Xi Jinping will burnish China’s fragile alliance with North Korea by making his first trip to Pyongyang as president this week — and yesterday he sealed their friendship in ink, offering a “grand plan” for regional stability.
Xi, who will be the first Chinese president to visit Pyongyang in 14 years, penned a rare front-page opinion piece in North Korea’s official newspaper, touting their “irreplaceable” bond on the eve of this two-day trip.
Xi is visiting the country today and tomorrow at the invitation of North Korean leader Kim Jong-un as both men face their own protracted negotiations with US President Donald Trump. With his visit, Xi can show that China still has some influence on its Cold War-era ally and play a role in efforts to convince Pyongyang to abandon its nuclear programme. It could also give the Chinese leader some leverage when he meets Trump to discuss the US-China trade war at the G20 next week in Japan.
For Kim, having his powerful next-door neighbour visit will serve as a reminder to Trump that Xi will have his back if the nuclear talks fail for good. In the opinion piece in the Rodong Sinmun — the official mouthpiece of the North’s ruling Workers’ Party — Xi said Beijing was willing to draw up a “grand plan” with Pyongyang to achieve permanent stability in East Asia. He also vowed that Beijing would play an active role in “strengthening communication and co-ordination with North Korea and other relevant parties” to push forward negotiations on the Korean Peninsula. At subway stations in Pyongyang, commuters crowded around newsstands to read Xi’s article. It appeared on page one of the Rodong Sinmun, in the bottom right-hand corner. The whole of the top half of the front page was devoted to an editorial calling on citizens to uphold the works of Kim’s father and predecessor, Kim Jong-il, in building up the Workers’ Party. “This op-ed is an extremely unusual event,” said Ahn Chan-il, a North Korean defector and researcher in Seoul.
“For Kim, he needed a public endorsement from Xi, so that he could tell his people that ‘look, someone as powerful as Xi has our back’,” Ahn told AFP. The trip by the leader of the North’s key diplomatic ally and main provider of trade and aid has long been awaited, and comes after Kim travelled to China four times for meetings with Xi. China and North Korea have worked to improve relations in the past year from a low point as Beijing backed a series of UN sanctions against its Cold War-era ally over its nuclear activities.
Russia and China on Tuesday blocked an American initiative that aimed to halt fuel deliveries to North Korea, which Washington accuses of exceeding its annual limit for 2019, diplomatic sources said. Hu Jintao was the last Chinese president to visit Pyongyang in 2005, when he met Kim’s father, Kim Jong-il. Xi, who will be given the honour of a state visit, will pay homage at the capital’s Friendship Tower.
In recent days soldiers and workers have been sprucing up the tower, a monument to the Chinese troops who saved the North from defeat during the Korean War.

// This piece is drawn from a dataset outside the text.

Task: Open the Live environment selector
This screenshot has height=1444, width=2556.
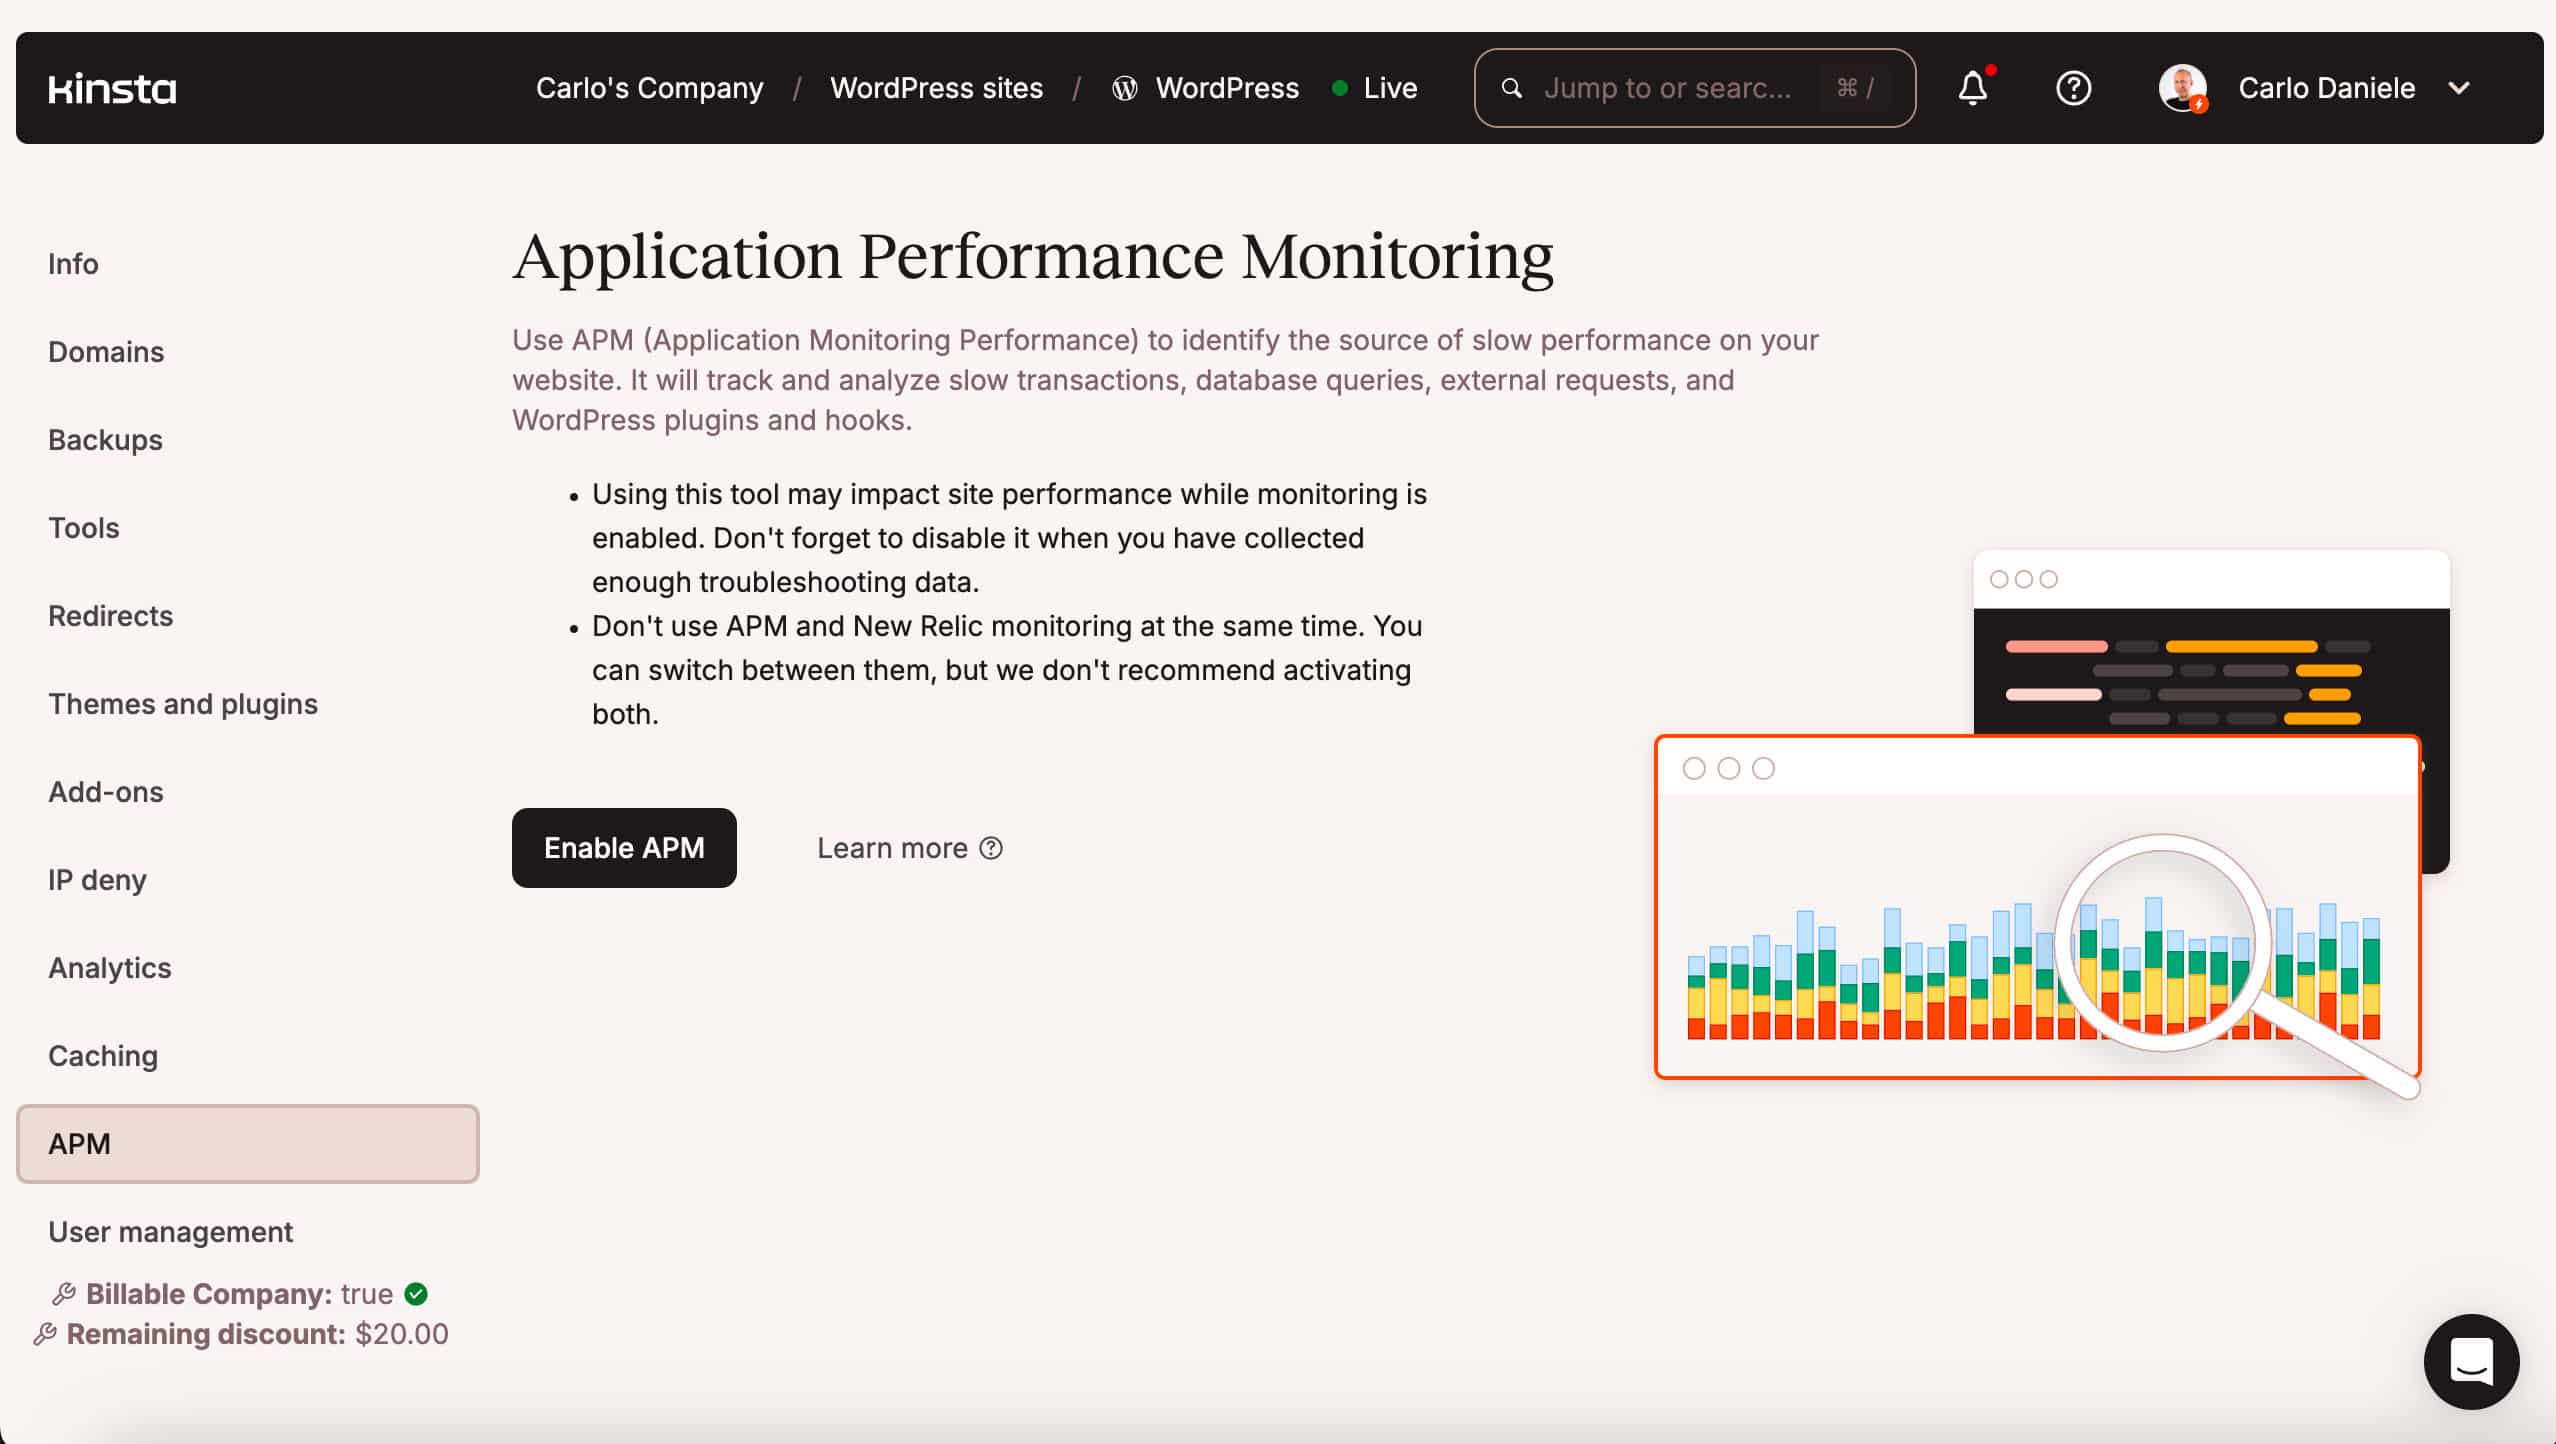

Yesterday, workers repainted white lines on the pavements of central Pyongyang, trimmed grass verges and added fresh coats of pesticide to trees, as broom-wielding students swept away dirt. As the sun set over Kim Il-sung Square, Chinese flags were raised in key locations and along roads throughout the city, alternating with North Korean emblems fluttering in the evening breeze.
In his op-ed, Xi stressed that this year marks the 70th anniversary of Beijing-Pyongyang relations. “Over the past 70 years we have been unyieldingly advancing forward in the same boat, breaking through rain and wind,” Xi wrote. “One can say this friendship is irreplaceable, even with an enormous fortune”.